Bags bursting with contents lie strewn across my hallway. A full-length mirror is propped precariously up against the hall wall. A pile of four pillows and duvet are unceremoniously dumped in a corner. A crate of kitchen utensils are balanced on my dining chair.  In the lounge a bag containing two (now defunct) laptops lies on the floor. There are jauntily stacked piles of DVDs and CDs here and there on the floor. The kitchen cupboards are bulging with two of everything - gravy granules, flour, jam, herbs sauces, rice, pasta, teabags, coffee.  Absolute chaos reigns. The interior of my house looks like a cyclone has hit it.  The reason?  Kay has moved back home and brought with her eight years' worth of gathered essentials (and non-essentials) of independent living to merge back into my house. 

It is hard to believe that it has been eight years since my one and only child, Kay, left home to go to university up in Yorkshire. Ever  since that tear-stained day, she has lived away from home - predominantly six years at uni in Yorkshire, for one year working in Maidstone and for the last year in another part of London close to the hospital where she works.  Six months after she left home, Greg, my husband died, and I have been rattling around this big house for over seven years on my own. Until now. She has come home and I must adapt to sharing my home once more.

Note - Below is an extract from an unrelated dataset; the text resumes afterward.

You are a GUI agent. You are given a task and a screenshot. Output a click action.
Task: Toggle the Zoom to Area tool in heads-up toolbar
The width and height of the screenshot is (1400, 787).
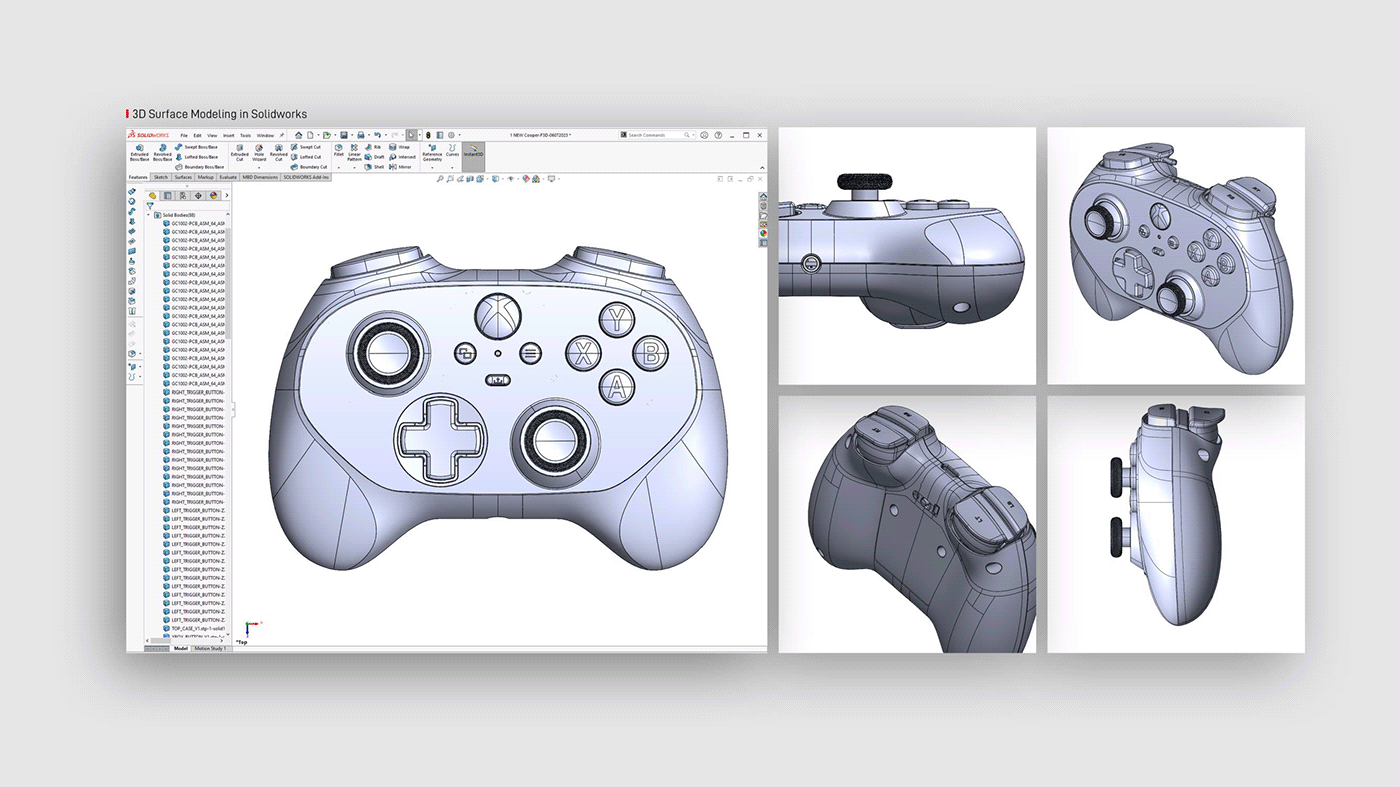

A few weeks ago, Kay finished her two years - first in Maidstone and then in London -  as a foundation doctor or houseman, as it used to be called. That is the period between graduating from medical school as a young doctor and starting to specialise, gaining experience in different disciplines. She now has to start three years of core training in an area she wants to specialise in.  As yet, she is still not 100% certain what that will be, but does not have to commit at this stage, as she will have more placements in various fields to narrow her choice down further.

However, she is young compared to her peers.  First she is the baby of her year, as her birthday comes at the end of the academic year (July) here in the UK. Also she got into medical school straight from school, whereas many applicants for medicine fail to get in first time and go off to do another degree first before trying to get into medical school again. Kay is currently 26, whereas many of her peers are in their late 20s or even 30s. Therefore she has decided she can afford to take a belated gap year to see a bit more of the world, while she still can, before she gets sucked into the career ladder.

Her aim is to work as a locum doctor for the next six months to squirrel away enough money to fund the ensuing six months of travel. She and her boyfriend aim to visit various parts of Asia and then go on to cover  large parts of South America. By living at home, she can save the £800 per month she has been paying for one room in a flat-share in central London for the past year. As a locum, she is not tied to one particular hospital as she was before, so can travel in any direction from my house to a variety of hospitals on an ad hoc basis.

It is lovely for me to have some company at home and it is great for her not to have to worry about shopping or cooking or the laundry. Don't get me wrong, she has offered to do all three, but she is busy with her work (and has a big exam to do in the next few days as part of her membership to the Royal College of Physicians) and I am quite happy to have someone to look after, so it suits us both. Someone jokingly said they wondered who would crack first. It won't be me, I am certain.